#### Exercises
**a)** In the gap-year travel blog post, how far is Nasby from where the family is staying?
**b)** Continue the gap-year travel blog post, starting after its final sentence.

Home -Nothing Changes!
We have to catch up with the blog as we have been to OZ and SE Asia since last we wrote.
Lucy Goff and Greg Ford decided that 2006 was to be the year of change. Therefore to satisfy their need for travel and exitement they decided to take a gap year to New Zealand and Australia with their Children.
June drifted into July we are still skiing almost daily but in the back of our minds is that we don’t have long before we are on the move again.
It is quite sad really, we have got used to living here and just staring to meet people and feel settled and we have to pack our bags and move on. We won’t miss the freezing mornings with ice on the inside of the windows, where getting up is difficult as it is icy out of bed and you know the loo seat is going to be freezing! Not being able to do the washing for days on end as the pipes into the back of the washing machine are frozen solid, and being cloaked in a blanket of dense fog for days on end.
However the thick frosty mornings are really pretty, the log burner is brilliant once it warms up and it’s all worth while when the fog clears and the sky is brilliant blue and who wants to do the washing anyway?
We had an outing last week to Nasby. A small town about 2 hours away from here. They have an outdoor ice rink and an indoor Curling rink, and never having done Curling before we suggested to Peter (flight instructor) and his family that we give it a whirl. The journey there was an experience as we ran into a bad patch of ‘black ice’ Peter skidded and hit the bank, Greg swerved and managed o get past him without touching him but his daughter Jamie ran straight into the side of Peters car and now there is a huge dent in the front door, no glass in the door, smashed lights and bent dashboard! Fortunately no one was hurt, just a bit shaken. I ran up the hill to flag down a truck which we knew wasn’t far behind us before it came sliding down the hill and wiped us all out!!!
We decided to continue with the planned excursion which was great fun. The ice rink was small but empty. They had some metal chairs that the children sat on and we pushed them around the ice. Some hockey sticks which we all played chair hockey with and a great time and lots of laughter was had by all.

#### Recorded information

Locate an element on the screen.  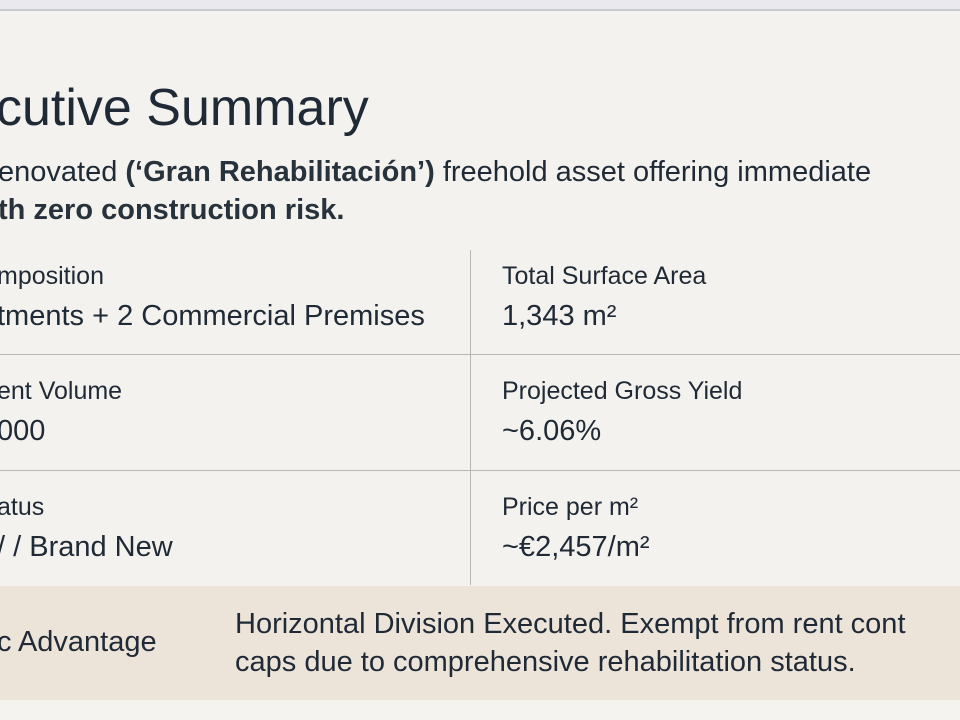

* * *

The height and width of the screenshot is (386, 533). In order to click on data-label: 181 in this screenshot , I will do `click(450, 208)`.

==

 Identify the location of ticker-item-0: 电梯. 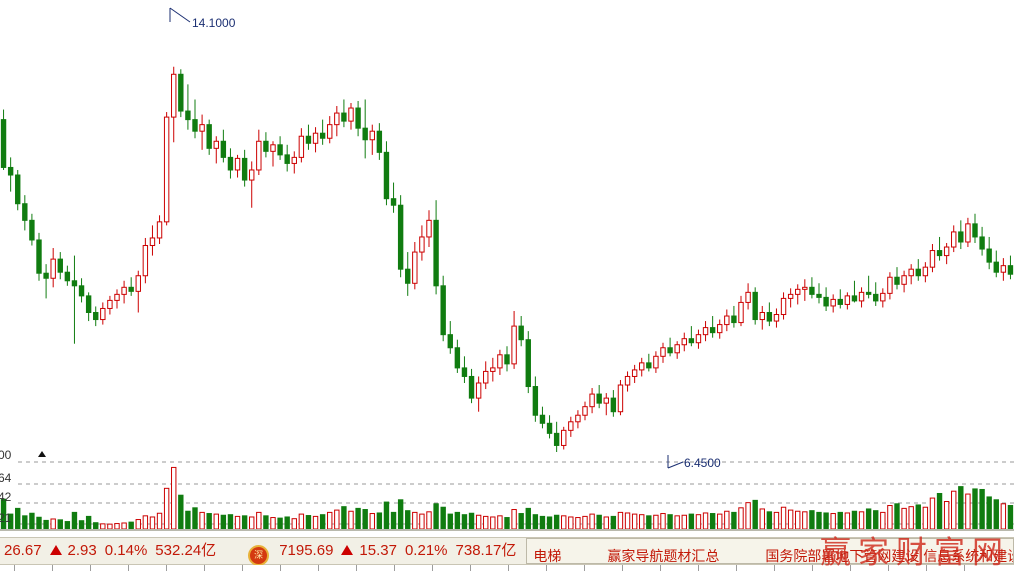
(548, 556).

#### Exercise responses
**a)** About 2 hours away.

**b)**
Next we had a go at Curling. After putting rubber soled overshoes on we had to push 20kg granite stones down the ice and try and get them to stop n a circle at the other end of the rink. Nice block of granite but apart from that Alistair & I thought it was rather like watching paint dry in a fridge! Greg enjoyed it and I have suggested that he join a bowls cub when we get home! Rowena was actually quite good and managed to get her stone in the correct place.
It’s Rowena’s birthday soon. She is very excited about it and has told almost everyone in Wanaka, we are now on a ‘count down’ which started at 43 days and is now down to 4!!
THE birthday dawned and after a best wishes announcement on the radio, (just to make sure that all of Wanaka knew it was her birthday) we headed once again to the slopes. Rowena and Alistair had decided to try snowboarding for her birthday, so Greg & I decided to have a refresher lesson. 15 mins. Into the lesson I noticed that there was a message to contact Ski Patrol about the children. I skied down the mountain at the speed of light, my best run so far, to find Alistair tucked up at the first aid post as he had been feeling ‘sick’!!!! Made a miraculous recovery once I got there I might add!!!
By the afternoon he was back to normal and while Rowena used his snowboard lesson I had my ski lesson.
All too soon it was time to pack up our things, ship off the excess to UK , say goodbye to all the fab people we had met over the last few months and head off to Christchurch.
We travelled up to Blenheim to visit the WWI fighter pilot museum and then down to Kaikora and took a helicopter trip out to see the Sperm whales out to sea.
Amazing creatures, then dive to 2000m and stay for up to 40mins and then surface and stay for 10mins before repeating the process.
And then to Australia…..
We have settled in well, spread ourselves around and getting used to all the space..
Most of the time we have been in Wanaka I have spent everyday walking from the bank to the police station to try and sort out our van sale!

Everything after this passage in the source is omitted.